Zulke ruimte-vroomheid is iets van lang vervlogen tijden. Tegenwoordig vinden we vooral dat de ruimtevaart niet te duur moet zijn en nuttige kennis moet opleveren. Wat is er in de tussentijd gebeurd? Is het tijd om een spiritualiteit van de ruimtevaart voor de 21ste eeuw te ontwikkelen en hoe zou die er dan moeten uitzien?

Manuela Kalsky, bijzonder hoogleraar op de Edward Schillebeeckx-leerstoel voor theologie en samenleving aan de VU, wijst op de grote verschillen tussen de jaren zestig en nu: “Vijftig jaar geleden was de mens het centrum van de wereld en geloofden we heilig in de maakbaarheid en vooruitgang van alles. Sindsdien is er veel gebeurd: de val van de Muur, de uitvinding van internet, kerkverlating, de klimaatcrisis. De opkomst van het feminisme: zouden er nu nog steeds drie mannen naar de maan worden gestuurd? Het zijn zulke ingrijpende veranderingen, dat het de vraag oproept wat de uitdaging voor dit moment is. Ik weet niet of dat weer de ruimtevaart moet zijn. Bovendien, die onderneming heeft waanzinnig veel geld gekost. Er waren 400.000 Amerikanen bij betrokken. De vraag is: wat is nu zo urgent dat je daar veel geld en menskracht aan wilt besteden?”

Alain Verheij, schrijvend theoloog en blogger: “Ik geloof niet dat we naar Mars moeten gaan. De maan en Mars, het zijn onherbergzame plekken. Woest en ledig. En daar zouden we dan een utopie moeten opbouwen? De aarde is eigenlijk de beste planeet die we hebben. De mens en de aarde zijn perfect op elkaar afgestemd, zo goed als het maar kan zijn.

“In de Bijbel staat dat hier ooit ook alles woest en ledig was. Maar God maakt groen, er komt een dagritme, een goede atmosfeer. Dat komt allemaal ná dat ‘woest en ledig’. Het idee dat we straks steden op Mars zouden moeten gaan maken betekent eigenlijk dat wij zelf ‘woest en ledig’ willen gaan omvormen tot iets leefbaars, dat wij zelf de steppe zullen laten bloeien. Het heeft iets van hoogmoed: de mens die God voorbij wil streven, maar daarbij de eigen afkomst vergeet. Want die groene planeet die we willen maken, die bestaat al: die is hier beneden.”

Kalsky: “Ik weet niet of het hoogmoed is. De maanreizen hebben wetenschappelijk gezien ook nuttige kennis opgeleverd. Maar de vraag is wel hoe ver je gaat. Naar Mars? Dat kan en ik sluit ook niet uit dat dat gaat gebeuren. Maar waarom? Wetenschap moet geen fetisj worden, het moet het grotere geheel dienen. Ik vind dat het tijd is om ons op andersoortige uitdagingen te richten. Laten we bijvoorbeeld geld steken in het tegengaan van de klimaatverandering en daar een wedloop van maken: welke natie vindt als eerste technologische oplossingen voor dit belangrijke vraagstuk?”

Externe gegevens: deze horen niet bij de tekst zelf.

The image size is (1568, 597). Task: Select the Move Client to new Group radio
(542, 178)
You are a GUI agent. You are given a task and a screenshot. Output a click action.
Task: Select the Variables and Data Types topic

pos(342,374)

Verheij: “In feite draaide dat ruimtesentiment van de jaren zestig ook helemaal niet om de ruimte. Na misschien wel honderdduizenden jaren geschiedenis zet de mens eindelijk stappen op de maan, maar daar verschoof het perspectief onmiddellijk naar de aarde en werden de astronauten vooral doordrongen van de kwetsbaarheid van de aarde en van de fundamentele lotsverbondenheid van de mensheid.

“Zo bekeken is al ons dromen over wonen op andere planeten ook een vlucht weg van onze verantwoordelijkheid. Dat is wat de theoloog Kester Brewin betoogt in zijn boek ‘Getting High’. Volgens hem zijn alle manieren om ‘high’ te raken, of het nu high van de LSD is of letterlijk de hoogte van de ruimtevaart, pogingen om maar niet naar de grond onder onze voeten te hoeven kijken. Maar, zegt hij, onze verantwoordelijkheid ligt op deze grond, de beste planeet die we hebben. En dat geloof ik ook. Ik zal altijd een theoloog van de planeet aarde willen zijn en niet van de wijdse ruimte.”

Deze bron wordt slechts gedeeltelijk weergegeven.